* **Problem set**:
(1) Reproduce word for word the stretch of the piece on throat lozenges from "Throat Lozenges Again" through "partial to chocolate).".
(2) In the piece on throat lozenges, what is the literal meaning of the Japanese term "nodo ame"?
(3) Write what comes next in the piece on throat lozenges, picking up after its final sentence.

* **Passage for review**:

Throat Lozenges Again
The Japanese word for a throat lozenge is “nodo ame,” which means literally, “throat candy.” Because of their word for it, Japanese think that throat lozenges are candies, and if anyone sees me sucking on a throat lozenge - a Halls mentholyptis, for example - they ask me if they can have a candy, and why do I like candy so much, and why am I walking around the school eating food in the hallways against the school rules? I must have said it a billion times since I began living here that throat lozenges are not candy, they are medicine, and I am sucking on them because I am sick with a cold and sore throat passed on to me by the students. In fact, I do not like candy at all (although I am partial to chocolate).

* **Data shown**:
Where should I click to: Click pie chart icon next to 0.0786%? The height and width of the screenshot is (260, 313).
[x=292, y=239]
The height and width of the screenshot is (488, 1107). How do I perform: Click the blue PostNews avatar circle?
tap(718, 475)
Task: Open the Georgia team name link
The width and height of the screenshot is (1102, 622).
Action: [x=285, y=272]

* **Task responses**:
(1)
Throat Lozenges Again
The Japanese word for a throat lozenge is “nodo ame,” which means literally, “throat candy.” Because of their word for it, Japanese think that throat lozenges are candies, and if anyone sees me sucking on a throat lozenge - a Halls mentholyptis, for example - they ask me if they can have a candy, and why do I like candy so much, and why am I walking around the school eating food in the hallways against the school rules? I must have said it a billion times since I began living here that throat lozenges are not candy, they are medicine, and I am sucking on them because I am sick with a cold and sore throat passed on to me by the students. In fact, I do not like candy at all (although I am partial to chocolate).

(2) Throat candy.

(3)
During my first year in Japan I was surprised more than once to be offered candy and then, after popping it into my mouth, discovered that it was a foul-tasting throat lozenge instead. This is a main point for me in my explanations to Japanese. Throat lozenges do not taste sweet. Candy tastes sweet. If throat lozenges were candy then they would taste sweet. If there are sweet tasting throat lozenges, then I don’t know about them. But the Japanese I know insist that throat lozenges do taste sweet, which begs one to wonder about the cultural standards behind not just the determination of taste, but the classification of things as candy. Maybe also the classification of other kinds of food as well because, as I have written before, some Asian foods I did not recognize as food when I first arrived: fish heads, cast off animals and fish guts, seaweed. Fish heads I think of as just garbage, but here they can be stewed and eaten.